While a good repair policy can make a positive impact on risk mitigation, it should not be regarded as the only solution for implementing a comprehensive risk mitigation strategy. When combined with an inventory strategy, the repair strategy’s impact increases. Together, the two strategies can impact the plant in a positive way by helping to reduce downtime and the mean time to repair (MTTR) when failures occur.
Working with the plant’s third-party technology suppliers, manufacturers can negotiate inventory levels to ensure sufficient spares are available, either in the storeroom, an off-site location or both. Quantities are dictated by the installed base, criticality of the operations the automation supports, and availability of the specific part.
For example, if the plant has 100 units of a specific part number, then the storeroom would need approximately 10 units to support the installed base, or possibly 15 units for critical applications. Off-site stock can be protected for a specific company’s use only, thus ensuring availability when needed.
Companies also can supplement the execution of this with on-site resources to help manage the process and ensure the desired outcomes are achieved.

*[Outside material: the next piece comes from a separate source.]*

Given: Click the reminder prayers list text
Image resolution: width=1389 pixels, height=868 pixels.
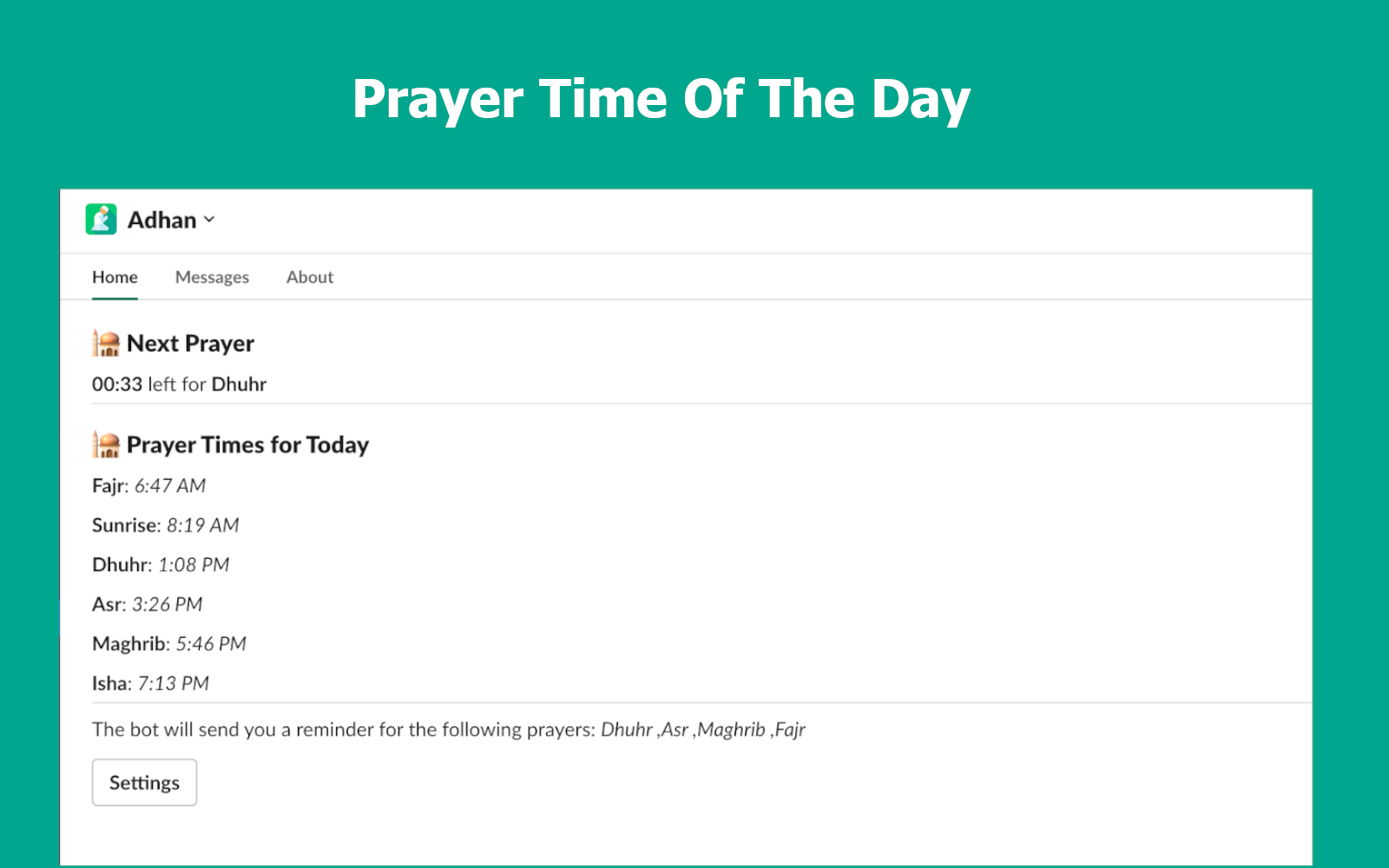Looking at the screenshot, I should click(x=703, y=730).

Both repair and inventory strategies require a thorough understanding of automation installed in the plant to deliver the best outcomes.

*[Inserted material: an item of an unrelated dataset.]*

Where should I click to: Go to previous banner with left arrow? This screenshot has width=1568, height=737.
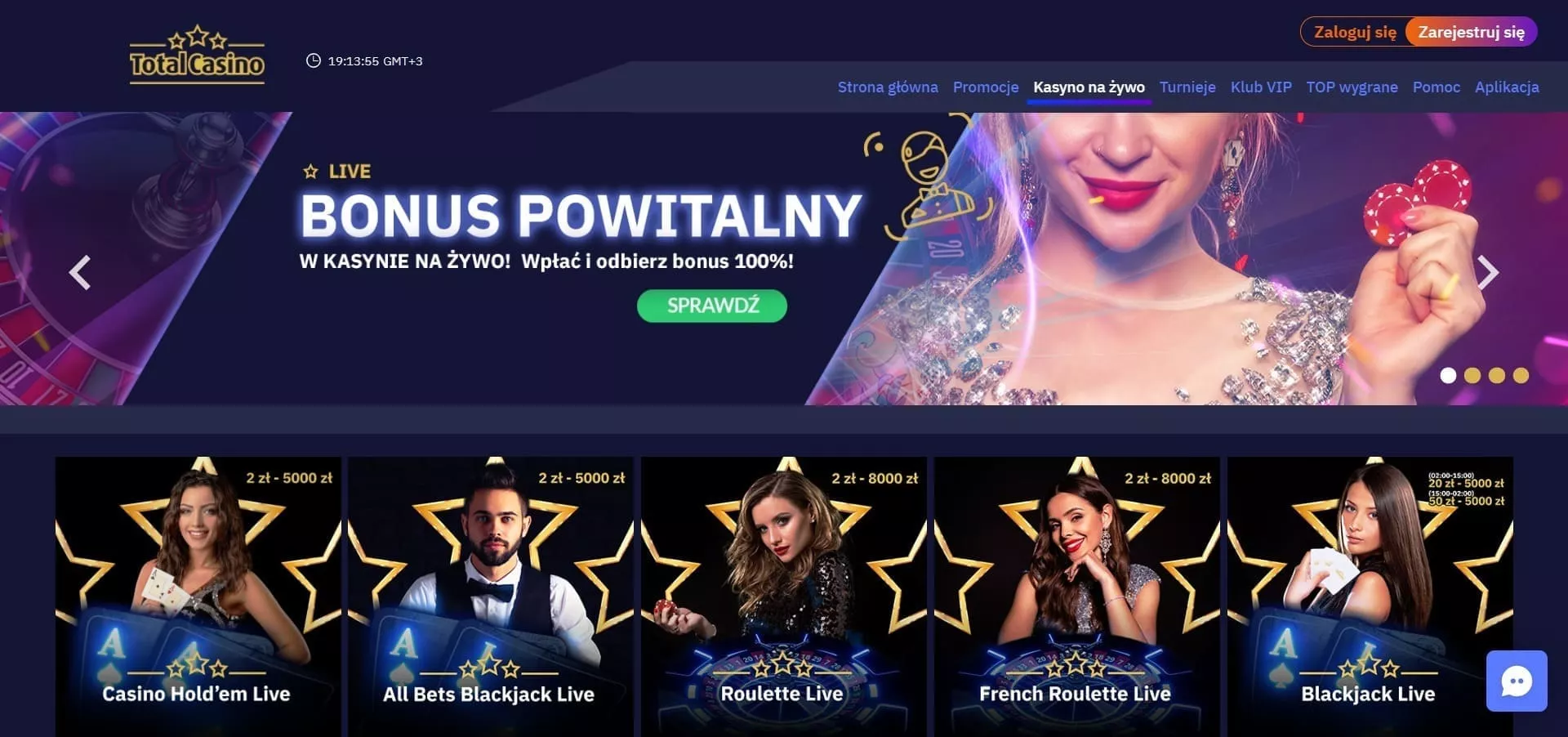point(79,273)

The combination of these strategies will allow the plant and/or the enterprise to extend the life of the installed base assets. Benefits of doing this well include reduced downtime, reduced MTTR and lower maintenance, repair and operations (MRO) costs by ensuring the right quantities of spares are available when needed based on criticality.
Once companies understand their risk profile from an end-of-life perspective and know about the obsolete automation technology being used in production, they can leverage cloud-based technology to view, analyze and consume the data. They also can apply this data insight to continue to manage their risk mitigation strategies such as inventory management and repair and modernization planning.

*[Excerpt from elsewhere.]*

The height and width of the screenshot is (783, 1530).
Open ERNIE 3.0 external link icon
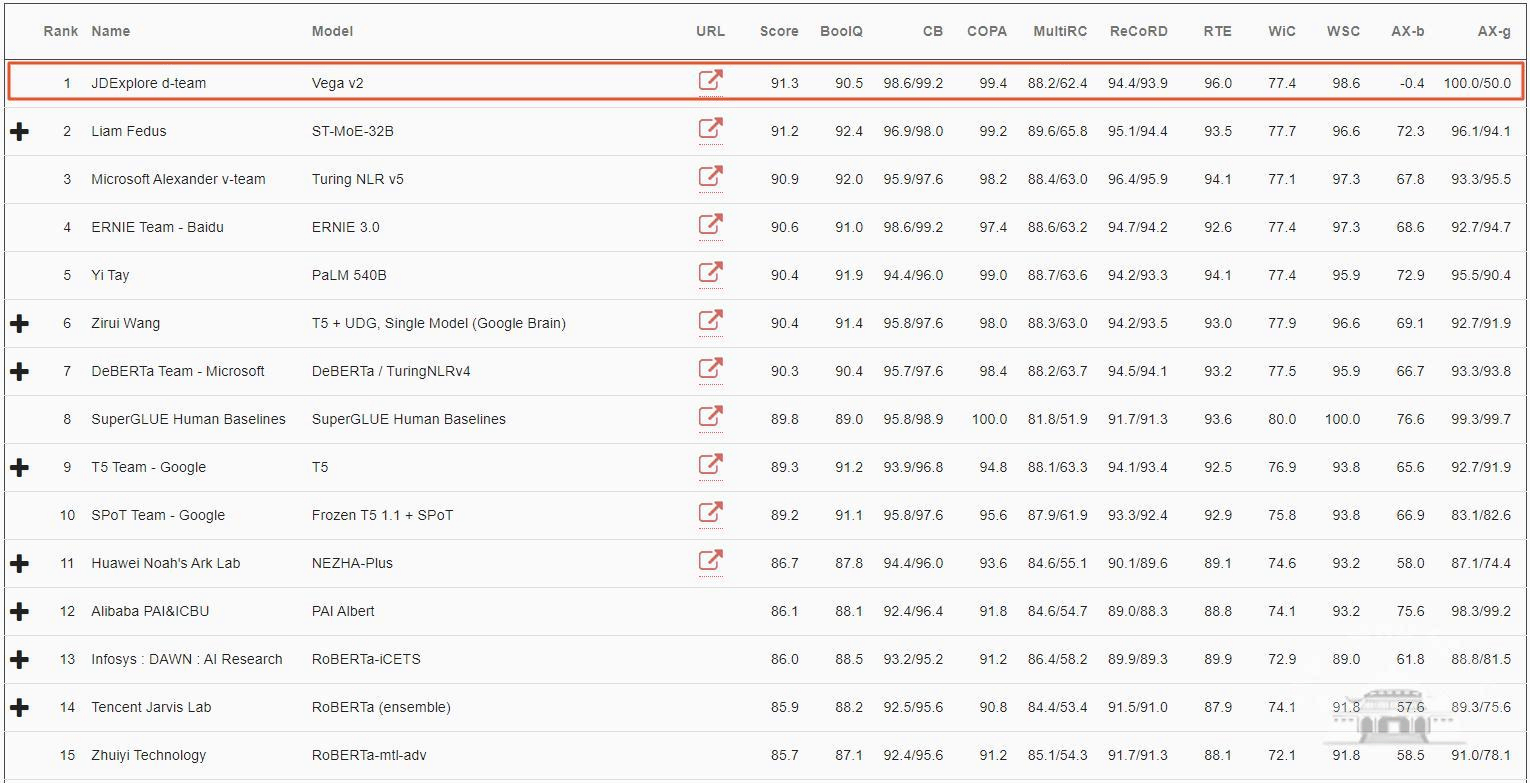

Modernization planning strategy
The combined inventory management and repair strategies allow manufacturers to delay modernizing their technology installed base for the short-term. A cloud-based portal allows them to manage this on a day-to-day basis, helping to extend the usable life of these obsolete technologies.
Delaying modernization cannot and should not be indefinite, though. End-of-life and discontinued automation systems and technologies lack the performance, safety and cybersecurity features of the current product offerings on the market.
Modern technological advances will continue to evolve, and manufacturers need to evolve as well. Companies need to start planning their modernization project and understand that in most cases, expenditures will include multiple projects over multiple years, requiring capital expenditure approval. A third-party technology and solutions partner can help companies prioritize and plan these projects based on budget, criticality, production risk and cybersecurity threats.
Benefits of developing a risk mitigation plan
As companies look to understand and take inventory of their plant-wide automation assets, they need a solid plan that includes risk mitigation strategies with an eye toward future modernization. Modern control systems contain valuable technologies and tools that can help manufacturers manage their assets and operations. When this infrastructure is combined with a strategic data-driven approach to asset management and optimization, companies can increase efficiency and productivity throughout the enterprise to achieve desired business outcomes and keep their competitive edge.